The parish testing map on the right of the pic, is the new improved 'red' zone requiring annual testing and all the paraphernalia that goes with it. A buffer of two year testing edges it to the east, and further east, but only a couple of miles from acknowledged hot spots, trade continues as normal.
Last October, several dairy farmers purchasing high quality and high priced animals from a big dispersal sale from beyond Defra's 'maginot' line, bought trouble. We heard of this quite early on with the Holstein jungle drums beating loudly as cattle purchased days before, became reactors or inconclusives during routine tests in their new herds from Glos. to Cornwall and as far away as Norfolk. One particular cow that we know of was condemned on slaughter, with generalised TB. Thus a purchase of several £thousand only days before, was 'worth' peanuts on Defra's tabular valuation, and nothing at all as salvage clawback.

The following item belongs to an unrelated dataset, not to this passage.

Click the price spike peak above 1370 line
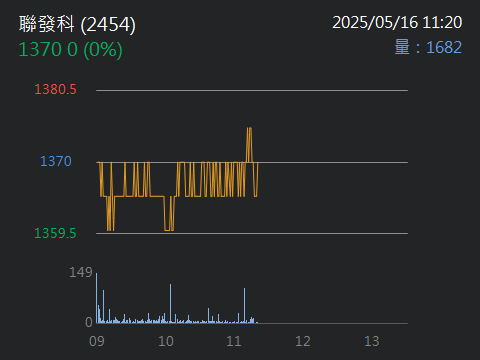 pyautogui.click(x=249, y=128)
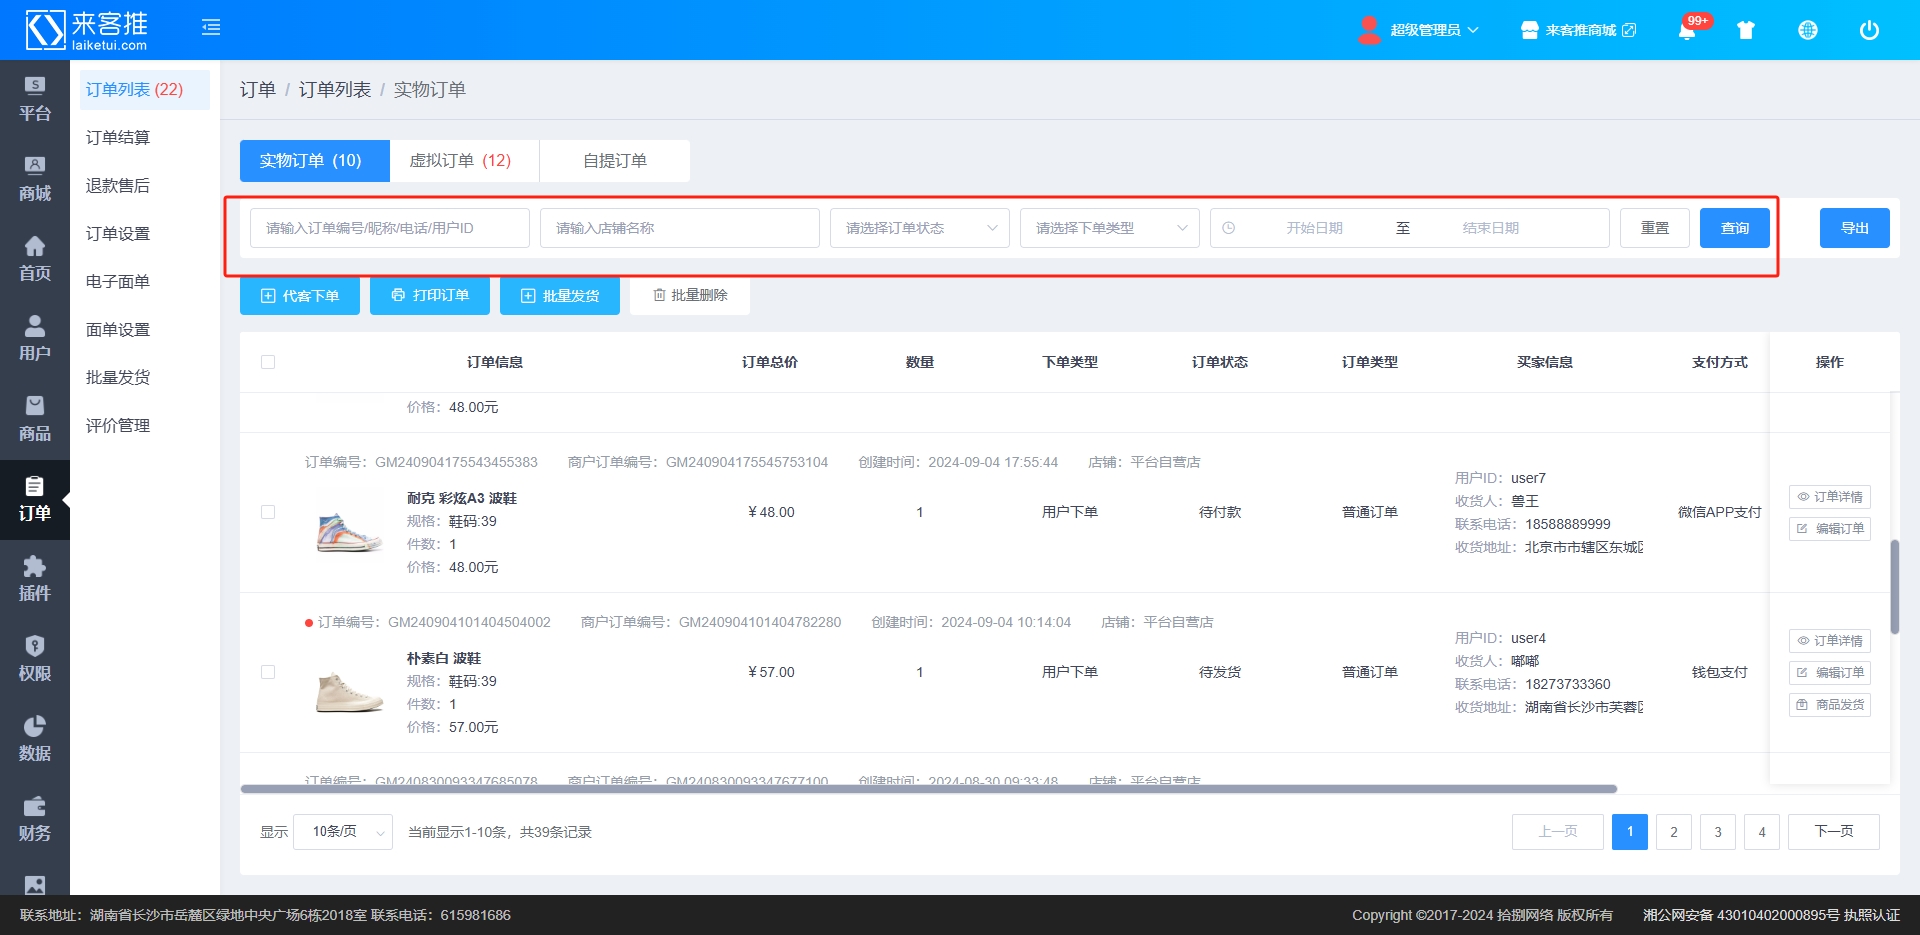The width and height of the screenshot is (1920, 935).
Task: Open 插件 section in left sidebar
Action: (x=35, y=579)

But although the sale was mid October, Defra's cattle tracing mechanism has moved about as fast as a sloth on Valium in following up purchases from this sale - as the Eastern Daily Press reports.
Ken Procter, who is the former president of the Holstein Cattle Society explains:
We bought three cows on October 14. We had them tested. One failed and the others were inconclusive. They were only with us for four days," said Mr Proctor, who as a precaution put the cows into isolation on another holding, which does not have cattle.
When re-tested on December 19, two cows were both positive for bovine TB and have since been slaughtered in early January. Although he will receive some compensation, the loss on the breeding cattle will be more than £1,000 per head.
But Mr Proctor, who said that the disease had to be kept out of Norfolk, was concerned about the whole approach to testing: "The speed at which cases are tackled is horrendous. What really irritates me is that they still hadn't followed up the farm where the cows had been, and we didn't get a letter until about three weeks ago. They had waited four months before sending out tracing letters."
This farm was outside Defra's red area, and outside its buffer zone - which one presumes will now have migrated a tad further east?